Adhering an electrophoretic film on the first common electrode;

Forming a second common electrode on the back surface of the PET substrate;

Bonding the PET substrate to which the electrophoretic film is adhered on the lower substrate;

Forming a plurality of nanowire patterns spaced apart from each other on the second common electrode;

Forming a color filter on a second common electrode between the plurality of nanowire patterns; And

And bonding an upper substrate to the PET substrate.

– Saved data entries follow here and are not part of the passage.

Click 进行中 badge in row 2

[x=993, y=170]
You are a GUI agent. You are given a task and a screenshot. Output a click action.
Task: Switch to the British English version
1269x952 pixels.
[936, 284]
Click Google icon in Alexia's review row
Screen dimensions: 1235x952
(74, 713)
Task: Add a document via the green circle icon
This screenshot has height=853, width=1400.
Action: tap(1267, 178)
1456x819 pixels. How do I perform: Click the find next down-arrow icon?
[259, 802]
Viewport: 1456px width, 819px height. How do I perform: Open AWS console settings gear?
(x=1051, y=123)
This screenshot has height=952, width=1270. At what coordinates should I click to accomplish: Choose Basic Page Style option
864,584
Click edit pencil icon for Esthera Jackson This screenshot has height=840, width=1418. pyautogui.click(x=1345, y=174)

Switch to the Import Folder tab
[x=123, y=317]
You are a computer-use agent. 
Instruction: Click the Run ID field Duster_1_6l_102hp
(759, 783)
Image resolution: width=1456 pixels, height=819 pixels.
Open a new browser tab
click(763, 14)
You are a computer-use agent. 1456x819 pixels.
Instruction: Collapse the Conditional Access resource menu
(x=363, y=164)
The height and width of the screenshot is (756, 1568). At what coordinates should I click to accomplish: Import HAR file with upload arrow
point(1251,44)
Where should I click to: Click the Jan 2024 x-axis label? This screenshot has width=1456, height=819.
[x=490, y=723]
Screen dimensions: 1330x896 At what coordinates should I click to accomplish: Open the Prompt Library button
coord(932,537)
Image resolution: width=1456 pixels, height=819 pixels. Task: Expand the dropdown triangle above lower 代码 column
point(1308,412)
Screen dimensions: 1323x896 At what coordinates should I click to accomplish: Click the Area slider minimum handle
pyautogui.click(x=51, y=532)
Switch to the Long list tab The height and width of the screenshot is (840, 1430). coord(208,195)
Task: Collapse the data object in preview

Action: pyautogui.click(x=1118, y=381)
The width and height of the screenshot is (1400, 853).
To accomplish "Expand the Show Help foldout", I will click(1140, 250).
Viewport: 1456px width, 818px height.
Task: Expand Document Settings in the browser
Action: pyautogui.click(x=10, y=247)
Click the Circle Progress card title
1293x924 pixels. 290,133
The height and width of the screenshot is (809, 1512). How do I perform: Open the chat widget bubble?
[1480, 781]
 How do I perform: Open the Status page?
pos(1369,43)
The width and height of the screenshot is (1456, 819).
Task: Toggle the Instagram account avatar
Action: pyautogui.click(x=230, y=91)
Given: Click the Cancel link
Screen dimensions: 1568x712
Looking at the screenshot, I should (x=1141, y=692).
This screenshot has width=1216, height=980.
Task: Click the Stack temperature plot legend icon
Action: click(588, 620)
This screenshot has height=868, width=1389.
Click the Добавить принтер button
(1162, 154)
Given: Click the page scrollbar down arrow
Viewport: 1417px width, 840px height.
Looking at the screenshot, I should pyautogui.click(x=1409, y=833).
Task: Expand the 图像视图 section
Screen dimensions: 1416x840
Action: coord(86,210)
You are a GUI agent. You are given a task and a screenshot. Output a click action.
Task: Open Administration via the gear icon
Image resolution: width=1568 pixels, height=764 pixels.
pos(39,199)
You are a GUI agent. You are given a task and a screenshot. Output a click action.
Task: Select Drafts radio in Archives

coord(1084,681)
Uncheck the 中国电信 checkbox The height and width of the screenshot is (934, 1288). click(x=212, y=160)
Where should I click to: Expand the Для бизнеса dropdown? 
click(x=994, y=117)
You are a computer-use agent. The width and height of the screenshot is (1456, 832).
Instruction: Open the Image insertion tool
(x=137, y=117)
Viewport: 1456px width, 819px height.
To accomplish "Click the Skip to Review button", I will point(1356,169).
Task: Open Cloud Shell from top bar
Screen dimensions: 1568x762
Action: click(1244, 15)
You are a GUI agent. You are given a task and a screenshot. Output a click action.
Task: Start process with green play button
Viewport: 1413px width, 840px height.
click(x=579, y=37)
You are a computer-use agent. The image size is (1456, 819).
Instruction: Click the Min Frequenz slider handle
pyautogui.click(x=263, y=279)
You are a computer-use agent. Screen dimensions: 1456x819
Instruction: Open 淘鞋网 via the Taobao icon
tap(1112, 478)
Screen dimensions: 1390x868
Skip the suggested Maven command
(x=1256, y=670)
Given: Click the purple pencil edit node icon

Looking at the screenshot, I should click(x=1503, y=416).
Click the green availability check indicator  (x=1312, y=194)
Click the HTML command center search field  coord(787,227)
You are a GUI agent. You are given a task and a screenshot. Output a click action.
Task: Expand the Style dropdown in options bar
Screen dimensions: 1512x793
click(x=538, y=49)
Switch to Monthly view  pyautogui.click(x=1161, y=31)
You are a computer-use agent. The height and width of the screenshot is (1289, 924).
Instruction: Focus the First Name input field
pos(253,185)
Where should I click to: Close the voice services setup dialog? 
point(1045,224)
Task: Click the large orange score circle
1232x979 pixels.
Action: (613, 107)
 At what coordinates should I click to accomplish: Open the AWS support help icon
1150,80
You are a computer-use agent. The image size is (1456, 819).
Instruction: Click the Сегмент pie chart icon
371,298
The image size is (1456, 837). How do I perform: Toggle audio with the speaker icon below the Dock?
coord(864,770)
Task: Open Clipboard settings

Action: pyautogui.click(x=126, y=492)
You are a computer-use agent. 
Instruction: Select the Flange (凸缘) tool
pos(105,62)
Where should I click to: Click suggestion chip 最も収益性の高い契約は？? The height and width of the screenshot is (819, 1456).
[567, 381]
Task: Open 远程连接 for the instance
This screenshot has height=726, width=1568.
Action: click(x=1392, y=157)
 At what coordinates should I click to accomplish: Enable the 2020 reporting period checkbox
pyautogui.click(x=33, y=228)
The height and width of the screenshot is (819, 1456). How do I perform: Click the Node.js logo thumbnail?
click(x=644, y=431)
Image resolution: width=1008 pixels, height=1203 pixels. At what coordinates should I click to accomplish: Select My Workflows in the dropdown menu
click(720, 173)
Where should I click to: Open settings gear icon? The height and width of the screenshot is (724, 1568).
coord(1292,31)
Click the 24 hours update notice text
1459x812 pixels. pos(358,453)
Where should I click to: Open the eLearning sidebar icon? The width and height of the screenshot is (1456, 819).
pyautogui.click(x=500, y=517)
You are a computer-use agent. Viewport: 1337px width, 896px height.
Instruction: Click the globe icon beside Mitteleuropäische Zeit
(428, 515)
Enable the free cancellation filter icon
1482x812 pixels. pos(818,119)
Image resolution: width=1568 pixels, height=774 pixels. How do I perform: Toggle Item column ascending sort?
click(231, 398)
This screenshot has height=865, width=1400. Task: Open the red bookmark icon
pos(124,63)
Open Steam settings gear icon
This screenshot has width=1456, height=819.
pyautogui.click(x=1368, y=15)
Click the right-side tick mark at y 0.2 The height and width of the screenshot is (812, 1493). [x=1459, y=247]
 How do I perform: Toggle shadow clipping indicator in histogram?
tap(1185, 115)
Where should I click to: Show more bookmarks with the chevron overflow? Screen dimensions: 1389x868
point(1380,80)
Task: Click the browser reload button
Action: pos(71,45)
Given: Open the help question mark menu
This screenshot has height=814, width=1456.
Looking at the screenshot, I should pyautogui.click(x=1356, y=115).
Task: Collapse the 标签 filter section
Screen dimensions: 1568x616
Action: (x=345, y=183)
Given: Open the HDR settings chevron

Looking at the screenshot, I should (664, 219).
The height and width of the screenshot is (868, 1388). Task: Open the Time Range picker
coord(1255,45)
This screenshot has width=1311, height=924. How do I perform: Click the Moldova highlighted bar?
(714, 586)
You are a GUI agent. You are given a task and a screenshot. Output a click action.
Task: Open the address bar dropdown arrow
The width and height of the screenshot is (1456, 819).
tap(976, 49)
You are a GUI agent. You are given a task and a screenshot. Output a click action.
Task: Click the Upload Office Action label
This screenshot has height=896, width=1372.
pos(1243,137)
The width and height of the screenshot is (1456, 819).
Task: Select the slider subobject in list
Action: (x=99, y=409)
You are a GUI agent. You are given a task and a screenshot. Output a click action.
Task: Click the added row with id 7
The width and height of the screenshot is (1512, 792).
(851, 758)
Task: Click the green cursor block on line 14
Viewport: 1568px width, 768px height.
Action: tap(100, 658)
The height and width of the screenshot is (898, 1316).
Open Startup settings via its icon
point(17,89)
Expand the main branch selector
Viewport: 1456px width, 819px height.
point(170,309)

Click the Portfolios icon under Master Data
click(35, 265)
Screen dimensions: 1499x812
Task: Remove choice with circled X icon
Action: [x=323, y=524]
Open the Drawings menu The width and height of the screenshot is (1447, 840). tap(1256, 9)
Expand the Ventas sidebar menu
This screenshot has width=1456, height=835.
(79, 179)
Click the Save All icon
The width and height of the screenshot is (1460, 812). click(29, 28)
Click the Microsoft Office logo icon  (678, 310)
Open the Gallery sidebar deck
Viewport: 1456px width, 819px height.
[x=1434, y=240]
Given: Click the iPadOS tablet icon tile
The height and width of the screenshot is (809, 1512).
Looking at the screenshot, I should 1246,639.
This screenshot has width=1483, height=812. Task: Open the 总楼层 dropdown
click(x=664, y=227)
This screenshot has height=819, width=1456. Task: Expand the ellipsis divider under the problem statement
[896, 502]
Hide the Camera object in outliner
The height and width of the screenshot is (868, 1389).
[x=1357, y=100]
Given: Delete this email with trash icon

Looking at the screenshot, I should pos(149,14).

The method of claim 11, wherein the nanowire pattern is formed of a zinc oxide material which is a piezoelectric material.

The method of claim 11, wherein the lower substrate is made of flexible plastic, metal, or glass.

The method of claim 11, wherein the first and second common electrodes are selected from a transparent conductive material including ITO and IZO.

Forming a plurality of partition walls spaced apart from each other on the lower substrate on which the thin film transistor and the pixel electrode are formed;

Forming an electrophoretic layer between the plurality of partition walls;

Bonding PET substrates having first and second common electrodes formed on upper and lower surfaces of the electrophoretic layer and the partition wall;

Forming a color filter between the plurality of nanowire patterns; And

And bonding an upper substrate to the upper portion of the PET substrate.

The method of claim 15, wherein the nanowire pattern is made of a zinc oxide material which is a piezoelectric element material.

The method of claim 15, wherein the barrier rib is made of one of a zinc oxide material, a photosensitive resin, an acrylic resin, a polymer organic material, and a sealant.

The method of claim 15, wherein the lower substrate is made of flexible plastic, metal, or glass.

The method of claim 15, wherein the first and second common electrodes select any one of transparent conductive materials including ITO and IZO.